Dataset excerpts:
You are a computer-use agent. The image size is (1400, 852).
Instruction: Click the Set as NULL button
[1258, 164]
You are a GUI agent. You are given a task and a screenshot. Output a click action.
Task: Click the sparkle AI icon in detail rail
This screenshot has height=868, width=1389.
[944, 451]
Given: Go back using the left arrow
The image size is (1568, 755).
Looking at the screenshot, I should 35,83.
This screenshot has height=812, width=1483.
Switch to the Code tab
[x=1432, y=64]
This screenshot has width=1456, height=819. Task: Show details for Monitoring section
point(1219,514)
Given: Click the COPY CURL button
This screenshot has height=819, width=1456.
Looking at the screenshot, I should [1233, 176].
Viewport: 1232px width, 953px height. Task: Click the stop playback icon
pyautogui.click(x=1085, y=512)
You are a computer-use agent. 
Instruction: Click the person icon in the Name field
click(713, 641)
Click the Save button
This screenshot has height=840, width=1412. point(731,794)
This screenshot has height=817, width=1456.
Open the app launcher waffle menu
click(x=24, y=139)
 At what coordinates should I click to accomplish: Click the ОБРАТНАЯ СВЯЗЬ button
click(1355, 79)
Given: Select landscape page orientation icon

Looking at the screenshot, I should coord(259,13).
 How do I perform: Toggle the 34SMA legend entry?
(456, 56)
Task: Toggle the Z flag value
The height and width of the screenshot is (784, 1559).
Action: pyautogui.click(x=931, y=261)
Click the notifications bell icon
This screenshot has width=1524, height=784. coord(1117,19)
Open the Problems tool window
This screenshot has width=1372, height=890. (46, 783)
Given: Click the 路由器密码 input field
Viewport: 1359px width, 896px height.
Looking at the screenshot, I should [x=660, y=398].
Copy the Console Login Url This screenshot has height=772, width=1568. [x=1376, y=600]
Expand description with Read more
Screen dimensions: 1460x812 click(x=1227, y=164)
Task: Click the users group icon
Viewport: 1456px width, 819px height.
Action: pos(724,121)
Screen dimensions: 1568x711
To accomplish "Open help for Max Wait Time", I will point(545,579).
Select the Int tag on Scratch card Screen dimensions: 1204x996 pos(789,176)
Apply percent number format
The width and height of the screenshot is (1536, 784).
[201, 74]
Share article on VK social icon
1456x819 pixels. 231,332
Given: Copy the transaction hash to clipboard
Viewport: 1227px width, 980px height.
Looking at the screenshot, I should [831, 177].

Work to be completed: The full set of entries should be transcribed exactly.

Exercise answer:
You are a computer-use agent. The image size is (1400, 852).
Instruction: Click the Set as NULL button
[1258, 164]
You are a GUI agent. You are given a task and a screenshot. Output a click action.
Task: Click the sparkle AI icon in detail rail
This screenshot has height=868, width=1389.
[944, 451]
Given: Go back using the left arrow
The image size is (1568, 755).
Looking at the screenshot, I should 35,83.
This screenshot has height=812, width=1483.
Switch to the Code tab
[x=1432, y=64]
This screenshot has width=1456, height=819. Task: Show details for Monitoring section
point(1219,514)
Given: Click the COPY CURL button
This screenshot has height=819, width=1456.
Looking at the screenshot, I should [1233, 176].
Viewport: 1232px width, 953px height. Task: Click the stop playback icon
pyautogui.click(x=1085, y=512)
You are a computer-use agent. 
Instruction: Click the person icon in the Name field
click(713, 641)
Click the Save button
This screenshot has height=840, width=1412. point(731,794)
This screenshot has height=817, width=1456.
Open the app launcher waffle menu
click(x=24, y=139)
 At what coordinates should I click to accomplish: Click the ОБРАТНАЯ СВЯЗЬ button
click(1355, 79)
Given: Select landscape page orientation icon

Looking at the screenshot, I should coord(259,13).
 How do I perform: Toggle the 34SMA legend entry?
(456, 56)
Task: Toggle the Z flag value
The height and width of the screenshot is (784, 1559).
Action: pyautogui.click(x=931, y=261)
Click the notifications bell icon
This screenshot has width=1524, height=784. coord(1117,19)
Open the Problems tool window
This screenshot has width=1372, height=890. (46, 783)
Given: Click the 路由器密码 input field
Viewport: 1359px width, 896px height.
Looking at the screenshot, I should [x=660, y=398].
Copy the Console Login Url This screenshot has height=772, width=1568. [x=1376, y=600]
Expand description with Read more
Screen dimensions: 1460x812 click(x=1227, y=164)
Task: Click the users group icon
Viewport: 1456px width, 819px height.
Action: pos(724,121)
Screen dimensions: 1568x711
To accomplish "Open help for Max Wait Time", I will point(545,579).
Select the Int tag on Scratch card Screen dimensions: 1204x996 pos(789,176)
Apply percent number format
The width and height of the screenshot is (1536, 784).
[201, 74]
Share article on VK social icon
1456x819 pixels. 231,332
Given: Copy the transaction hash to clipboard
Viewport: 1227px width, 980px height.
Looking at the screenshot, I should [831, 177].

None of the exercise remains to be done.